ABOUT THIS EXERCISE
Transcribe each record exactly. Omit the pictures.

(Records excerpted from a collection)
□ □ □ □

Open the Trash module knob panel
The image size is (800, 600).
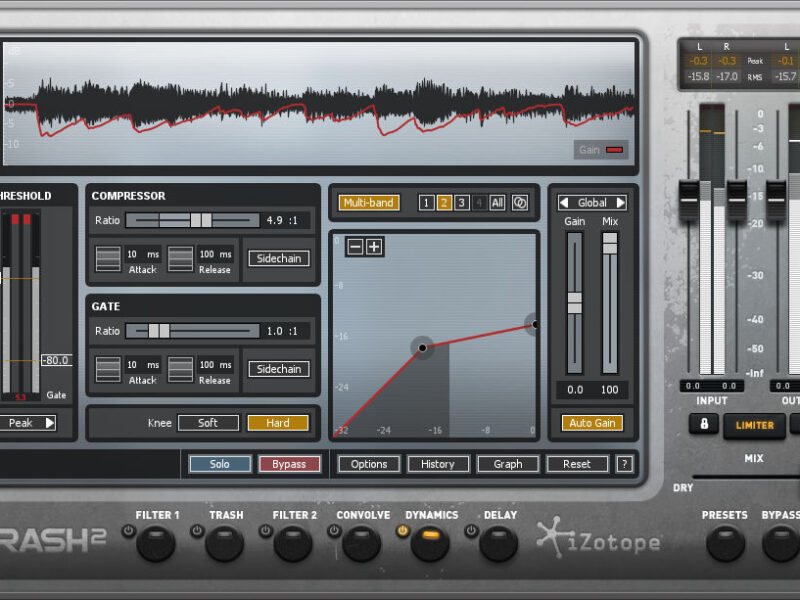pos(224,544)
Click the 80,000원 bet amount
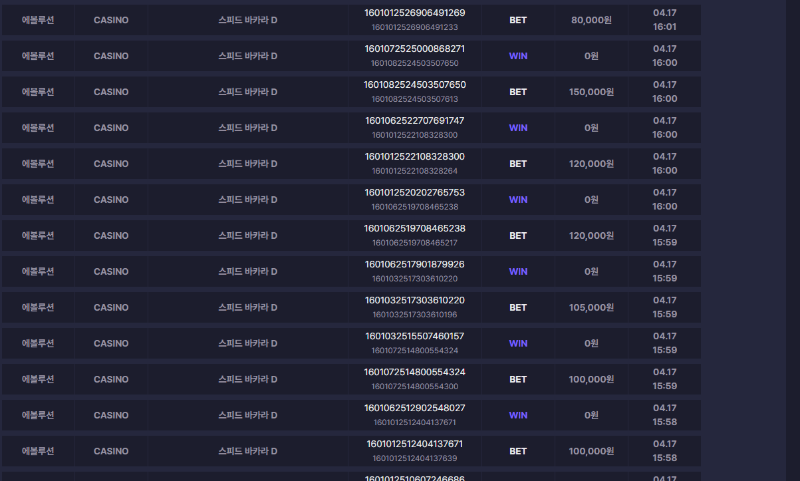This screenshot has width=800, height=481. (592, 20)
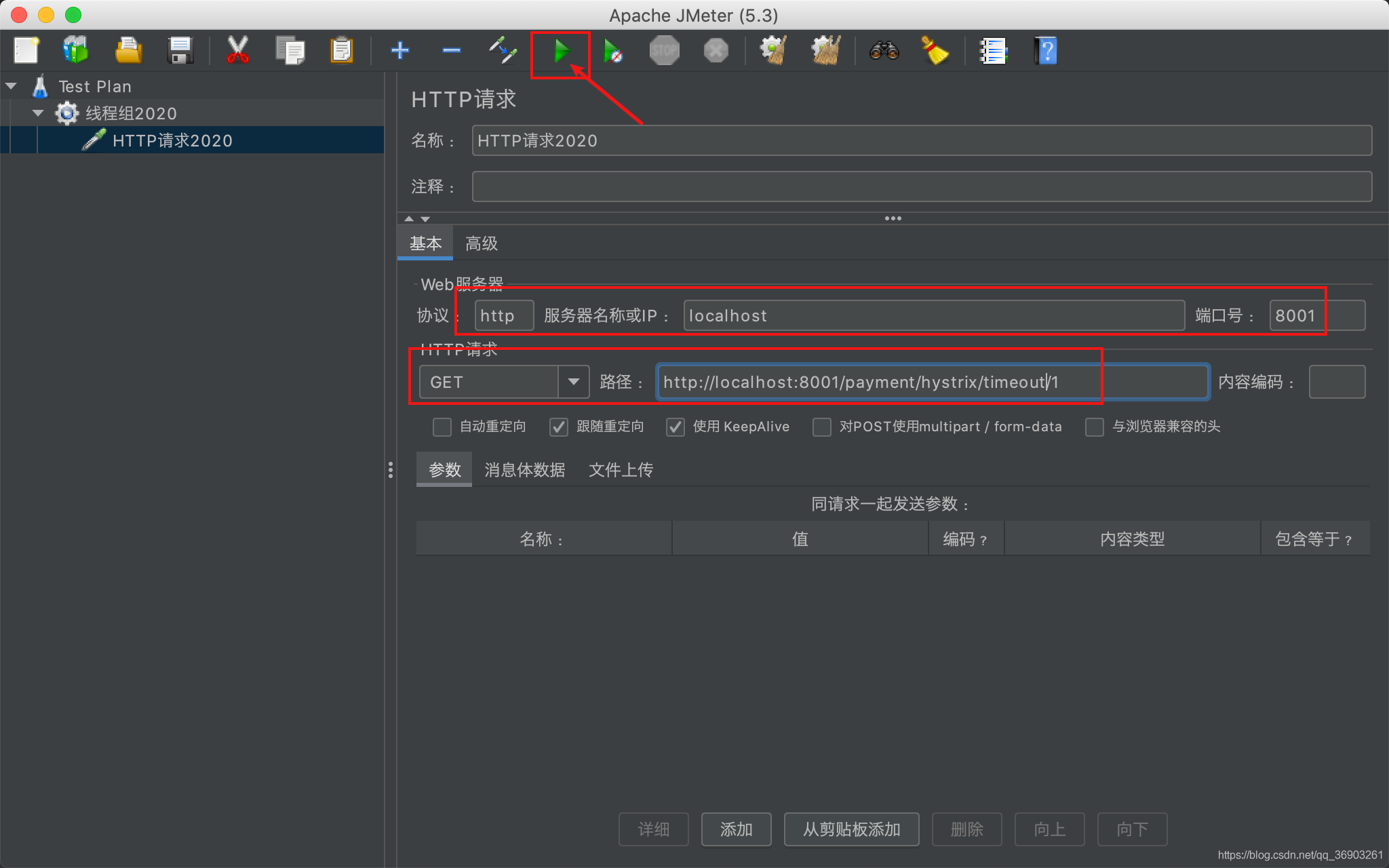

□ □ □ □

YOUR SOLUTION
Open the Trash module knob panel
The image size is (800, 600).
pos(224,544)
Click the 80,000원 bet amount
This screenshot has width=800, height=481. (592, 20)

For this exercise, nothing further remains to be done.